President Obama recently dismissed Republican praise for economic freedom, limited government, and fiscal responsibility as “an agenda that was better-suited for the last century.”

 

Actually appeals such as Senator Marco Rubio’s “that every person has God-given rights, that power belongs to the people, [and] that government exists to protect our rights” weren’t 20th century ideas, but those that prevailed more than 200 years ago during our nation’s founding.

 

Ironically, the 20th century was not the century of free markets and limited government – it was the century in which Communism spread, the countries of Europe developed into social welfare states, and progressivism took root in America. It was the century in which — to different degrees — government became the vehicle for progress and the citizen was subsumed by the state.

 

Americans have long been familiar with the decimation of life, property, and spirit that took place under communist governments such as the Soviet Union, China, and Cuba. Today, we can also witness the destructive consequences of milder forms of government redistribution and bureaucratic intrusion in Europe and the United States.

 

Years of deficit spending to finance unsustainable social welfare programs have left the citizens of Greece, Spain, Portugal, and Ireland with anemic growth, bankrupt governments and high rates of unemployment. The high levels of taxation necessary to support these “progressive” policies are stripping France of its most important job creators. Hundreds of thousands of business owners and educated young people are leaving the country to seek their fortunes abroad.

 

Yet Americans don’t have to look abroad to see the consequences of statism. Here in the United States, government entitlement programs and profligate spending have saddled future generations with 16 trillion dollars of debt. And the push for government intervention and control has resulted in a federal code of regulations — more than 160,000 pages in length — which protects the politically connected, pushes business overseas, and makes it difficult for small entrepreneurs to succeed.

 

Even Hollywood elites, who have long touted the virtues of redistribution and regulation, are unable to bear the burden that the policies they support entail. Thousands of film industry workers have been left with no immediate hope of employment as television producers are taking their business out of state and even out of country to reap the benefits of better tax and regulatory incentives elsewhere.

 

Ultimately, the repudiation of individual rights, personal responsibility, and limited government has brought nations and states to the brink of economic insolvency and has severely restricted opportunities for current and future generations.
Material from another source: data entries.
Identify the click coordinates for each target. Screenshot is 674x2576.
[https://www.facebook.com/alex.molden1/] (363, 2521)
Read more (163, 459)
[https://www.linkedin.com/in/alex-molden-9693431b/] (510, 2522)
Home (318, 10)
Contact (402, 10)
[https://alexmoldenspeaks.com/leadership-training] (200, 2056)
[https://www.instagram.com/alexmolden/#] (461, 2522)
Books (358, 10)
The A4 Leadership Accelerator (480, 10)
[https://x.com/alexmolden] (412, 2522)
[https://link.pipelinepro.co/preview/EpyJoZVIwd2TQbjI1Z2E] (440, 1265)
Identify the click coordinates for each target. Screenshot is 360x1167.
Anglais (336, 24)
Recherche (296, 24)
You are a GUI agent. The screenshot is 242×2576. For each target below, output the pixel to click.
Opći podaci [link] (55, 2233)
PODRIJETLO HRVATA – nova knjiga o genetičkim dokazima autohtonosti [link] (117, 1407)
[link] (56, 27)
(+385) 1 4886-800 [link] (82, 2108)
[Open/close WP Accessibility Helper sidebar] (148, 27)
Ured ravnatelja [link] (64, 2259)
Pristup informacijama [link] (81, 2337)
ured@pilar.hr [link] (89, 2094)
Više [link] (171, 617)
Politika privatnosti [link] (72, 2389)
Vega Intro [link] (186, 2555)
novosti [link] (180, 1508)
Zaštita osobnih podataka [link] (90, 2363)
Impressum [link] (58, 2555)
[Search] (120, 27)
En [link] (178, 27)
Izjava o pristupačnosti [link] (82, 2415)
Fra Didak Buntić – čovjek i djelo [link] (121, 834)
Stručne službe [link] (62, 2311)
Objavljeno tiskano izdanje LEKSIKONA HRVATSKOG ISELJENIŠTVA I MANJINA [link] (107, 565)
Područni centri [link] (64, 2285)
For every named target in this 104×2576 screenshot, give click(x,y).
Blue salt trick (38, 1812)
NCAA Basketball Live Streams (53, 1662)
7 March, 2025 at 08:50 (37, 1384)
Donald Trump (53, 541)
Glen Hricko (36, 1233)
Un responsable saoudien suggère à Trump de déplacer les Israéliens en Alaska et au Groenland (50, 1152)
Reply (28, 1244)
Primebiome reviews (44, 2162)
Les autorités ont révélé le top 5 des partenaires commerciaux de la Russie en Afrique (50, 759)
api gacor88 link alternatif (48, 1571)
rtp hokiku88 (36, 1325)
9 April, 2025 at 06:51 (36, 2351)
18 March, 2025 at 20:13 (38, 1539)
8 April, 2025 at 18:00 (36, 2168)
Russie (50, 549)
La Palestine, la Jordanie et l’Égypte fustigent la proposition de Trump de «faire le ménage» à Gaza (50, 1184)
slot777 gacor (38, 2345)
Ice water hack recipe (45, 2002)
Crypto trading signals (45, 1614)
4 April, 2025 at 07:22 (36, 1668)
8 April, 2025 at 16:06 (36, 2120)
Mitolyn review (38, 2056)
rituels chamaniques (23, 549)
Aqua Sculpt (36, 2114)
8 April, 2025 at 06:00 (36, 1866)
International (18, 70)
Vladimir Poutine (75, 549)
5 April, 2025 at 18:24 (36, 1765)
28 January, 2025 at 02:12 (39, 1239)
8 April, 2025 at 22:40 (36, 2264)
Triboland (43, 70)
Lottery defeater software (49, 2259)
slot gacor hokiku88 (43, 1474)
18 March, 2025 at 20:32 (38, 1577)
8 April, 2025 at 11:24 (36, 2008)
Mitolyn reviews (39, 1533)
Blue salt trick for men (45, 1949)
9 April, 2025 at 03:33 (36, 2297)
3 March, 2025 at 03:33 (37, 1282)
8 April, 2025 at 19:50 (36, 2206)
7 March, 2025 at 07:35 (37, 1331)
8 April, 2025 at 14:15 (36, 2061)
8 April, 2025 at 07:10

Even worse, it has led to a culture of dependency in which learned helplessness dominates, while the merits of sacrifice, perseverance, and hard work are often trivialized. And finally, it has weakened the connections of community, faith, and family as individuals become alienated from one another in their reliance on the state.

 

In contrast, the principles of liberty, individual rights, and limited government – though they may be old — are tried, and true. They are the principles that led to the creation of the most prosperous nation in the history of the world. They are the principles that enabled individuals like Nikki Haley, Mia Love, Marco Rubio, Condoleezza Rice, and even Barack and Michelle Obama to achieve the American Dream. And they are the principles that have inspired millions of immigrants to risk everything to come to our shores because they believed — in the words of Governor Susana Martinez — that “en America todo es posible.”


In so far as the president continues to celebrate the repudiation of these principles, it is he who is espousing the failed agenda of the past.